Walking into Rome and the Vatican City

Last day of our trek on Via Francegena di San Francesco. (I finally checked one of my photos of the signs we’ve been following to get the name right, so take due note.)

We were tired after 5 days of hard walking/hiking, but so excited too–our final miles. The directions had us following a bike path for much of the way. Its being Sunday, we saw lots of people–bikers, walkers, runners. Such a shift from previous days! And for the first time we walked exclusively on pavement.

The famed garbage problem of Rome. Ironically, this was not an issue so much in the city, but definitely in its outskirts. All bins overflowed, litter everywhere.

I adored my hiking poles, but one of the running gags of our trip was my trying to get the rubber tips to work for me on pavement. They wore out very quickly–probably due to my putting my entire (not insubstantial) weight on them as I got more and more tired. This meant that the pointy part that is so good on rough terrain, skidded and clinked on pavement. I tried stuffing earplugs in the holes in the rubber tips, and that worked for a while, though the tips kept falling off. Imagine the slapstick: put on, fall off, roll some distance (or bounce). Bend down, pick up. Repeat. And repeat. Then I tried pieces of wood that I chiseled down with Annie’s handy army knife. But this last day I gave up, finally stuffed the pathetic rubber tips in a pocket, and tapped my way down the bike path, sidewalks, and streets we walked down.

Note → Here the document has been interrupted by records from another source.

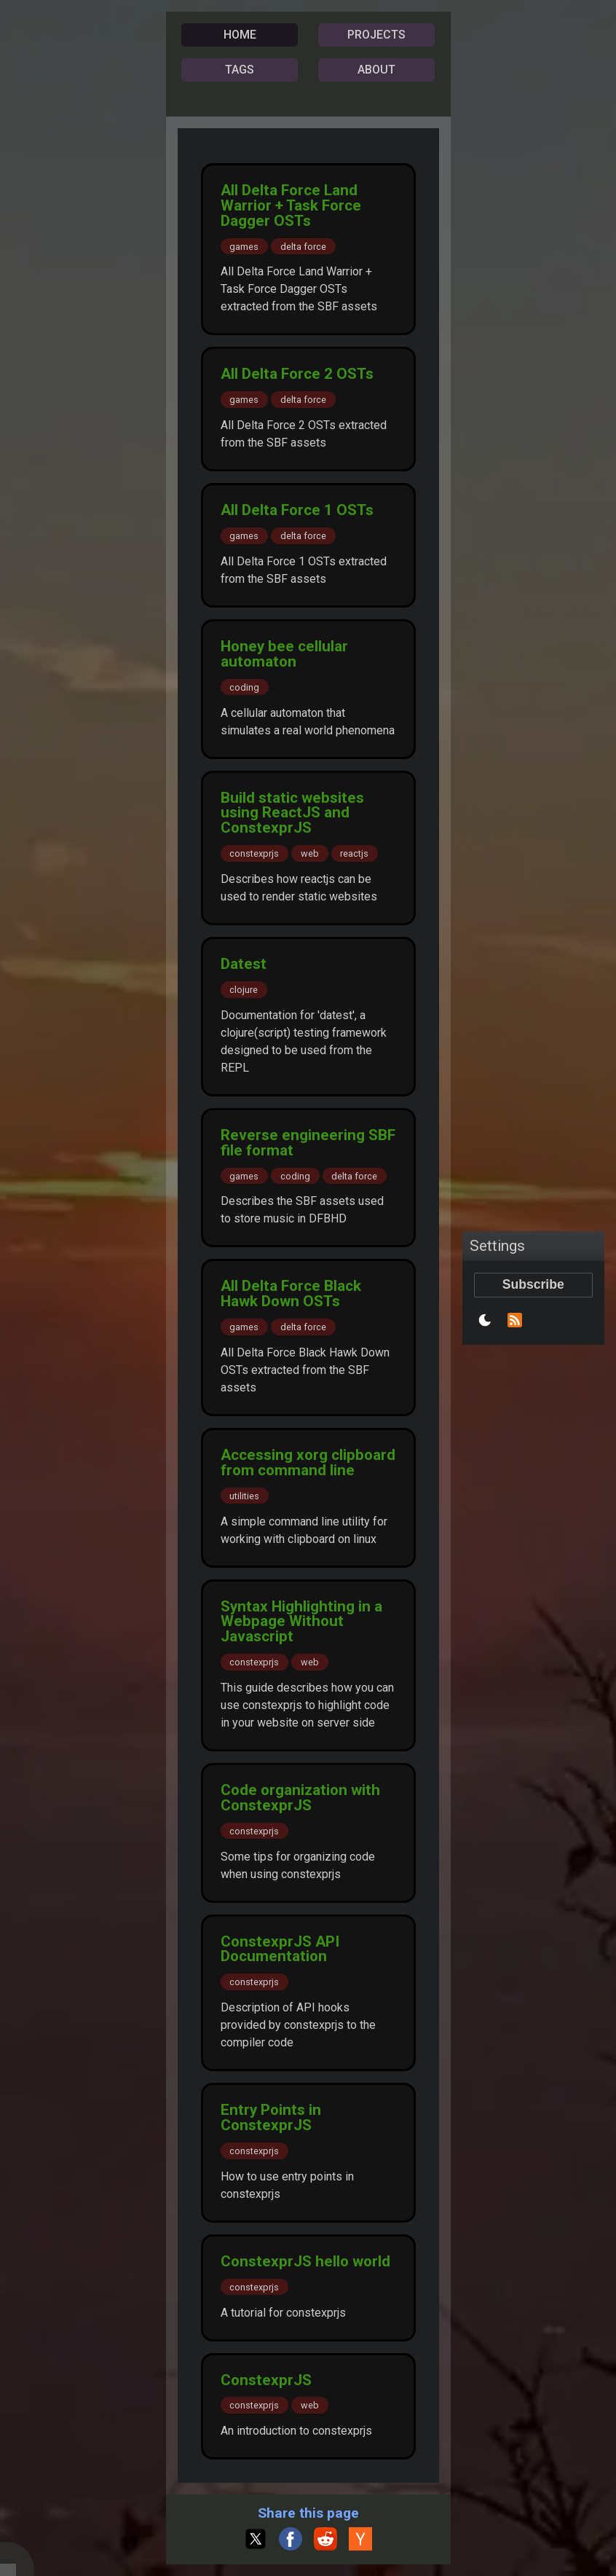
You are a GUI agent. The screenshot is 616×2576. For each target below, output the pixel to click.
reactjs (354, 853)
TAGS (239, 69)
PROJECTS (376, 35)
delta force (303, 245)
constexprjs (254, 853)
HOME (240, 35)
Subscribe (533, 1284)
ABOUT (376, 69)
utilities (244, 1496)
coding (244, 687)
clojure (243, 989)
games (243, 245)
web (310, 853)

Easy walking! Virtually no hills and only 9 miles that day–maybe even less! But we were tired. I needed my poles.

We walked along the Aniene River for quite a while –which joins the more famous Tiber (or Tevere in Italian). Much of the time we couldn’t see the water, but we caught occasional glorious glimpses.

We parted from the river, but still went mainly along the “pink” bike path, deviating here and there as the directions indicated. We still saw the occasional sign for our pilgrimage trek but they were sadly quite rare and eventually disappeared entirely. Annie, who was in charge of the directions given to us by our tour group, Hidden Italy, usually led the way and instructed me frequently with various snippets of information. Like, the Rome Mosque is the largest mosque outside the “Arab World” (which includes Russia for some reason). Evidently there was quite a bit of a kerfuffle at its construction, resolved when they lowered the minaret to be shorter than St. Peter’s Basilica.

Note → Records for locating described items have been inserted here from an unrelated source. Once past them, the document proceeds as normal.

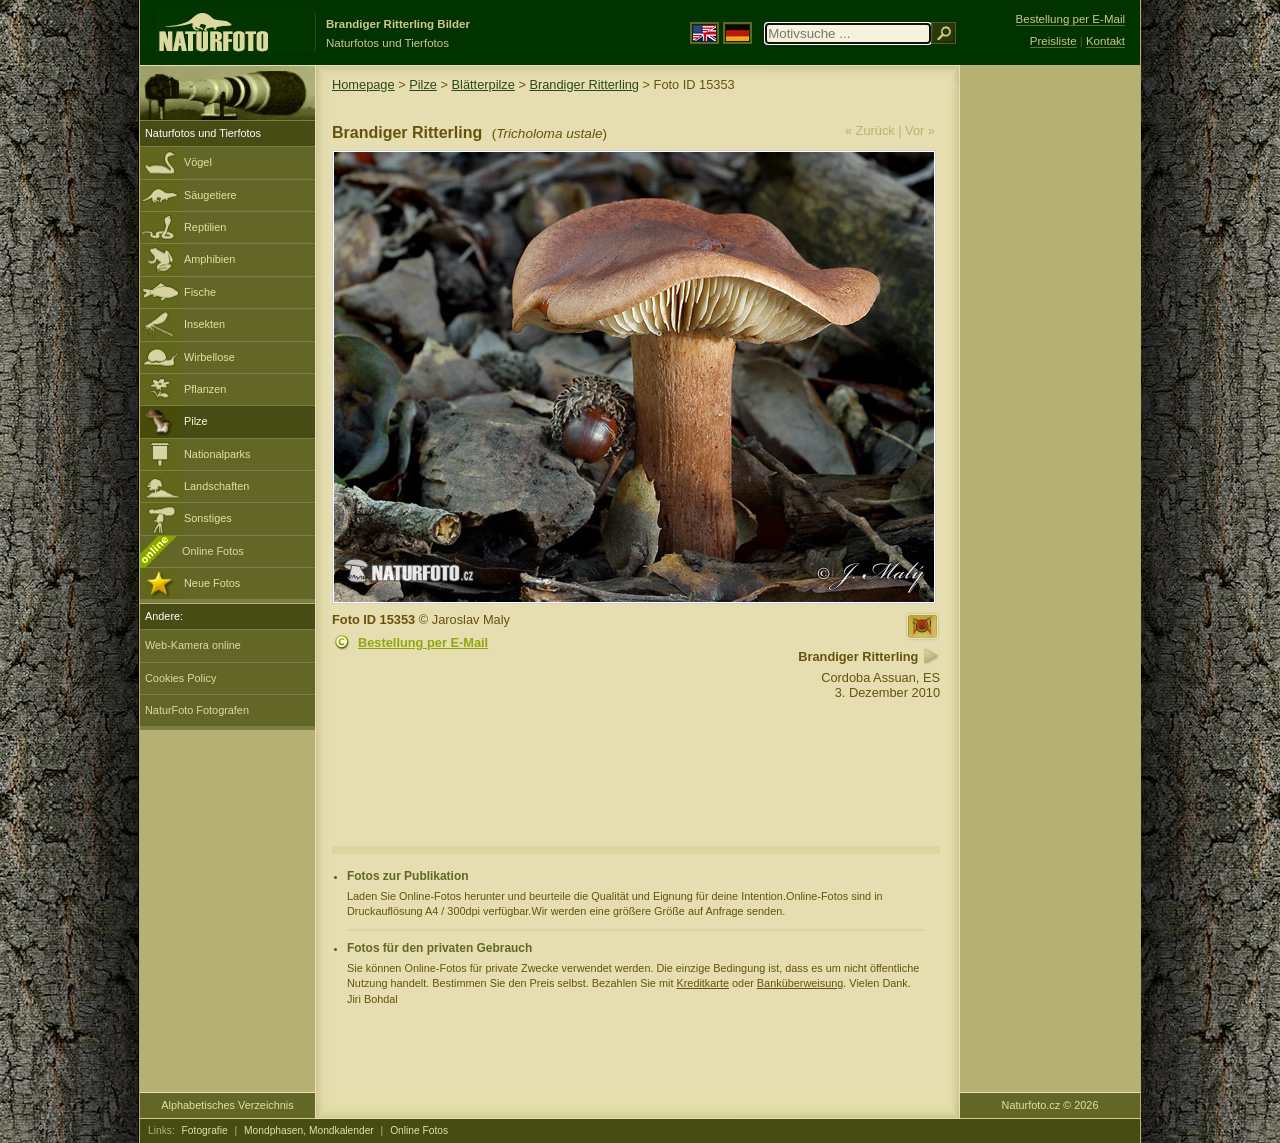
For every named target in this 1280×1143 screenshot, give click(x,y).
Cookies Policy (180, 678)
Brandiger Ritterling (584, 84)
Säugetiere (210, 195)
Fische (200, 292)
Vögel (198, 162)
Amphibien (209, 259)
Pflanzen (205, 389)
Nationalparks (217, 454)
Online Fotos (213, 551)
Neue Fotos (212, 583)
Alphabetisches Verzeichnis (227, 1105)
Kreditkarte (702, 983)
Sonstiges (208, 518)
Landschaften (216, 486)
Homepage (363, 84)
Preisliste (1053, 41)
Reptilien (205, 227)
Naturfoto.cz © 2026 (1050, 1105)
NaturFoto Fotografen (197, 710)
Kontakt (1105, 41)
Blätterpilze (483, 84)
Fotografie (205, 1130)
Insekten (204, 324)
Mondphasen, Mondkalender (309, 1130)
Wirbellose (209, 357)
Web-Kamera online (193, 645)
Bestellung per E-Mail (423, 642)
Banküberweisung (800, 983)
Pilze (196, 421)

We were guided PAST a couple of parks, tantalizingly kept from our view by high walls, and annoyingly packed with parked cars that made walking that way difficult. But there were several fun sights on the way.

The oddest bird –a crow in fancy dress? We saw them several times.

All the streets were lined with cars parked very tightly. Impressive parking skills, for sure, but it could be difficult to maneuver around when the sidewalk or bike path disappeared (which it did periodically).

A playground, very heavily used, and banked by intriguing architectural/sculptural…things.








But finally we crossed the river–by that time maybe it was the Tiber!– and entered Rome itself. After a delightful surprise of an enormous Sunday flea market,

we started counting bridges.






Many, many, bridges–these are just some. Finally we saw it in the distance: St. Peter’s Basilica.

That’s it. We were almost there!

Closer. Just one more steep stairway to climb.

Very close now. We’re feeling SUCCESS and glory!

And there it is. Complete with the obelisk under which St. Peter himself is said to be buried.










What a fantastic feeling to enter the ancient, eternal city of Rome under our own steam and after several days trekking through the various paths of Lazio to get there. After some confusion to the Rome way of numbering (they address opposite sides of the street differently), we found our hotel for the night, the gorgeous Hotel Santa Anna only a couple of blocks away.

The best part of the room? The most amazing shower either of us had ever experienced.


And now to relax in Rome, to recover our energies, to explore the ancient world, to eat ourselves silly and to sleep and sleep and sleep.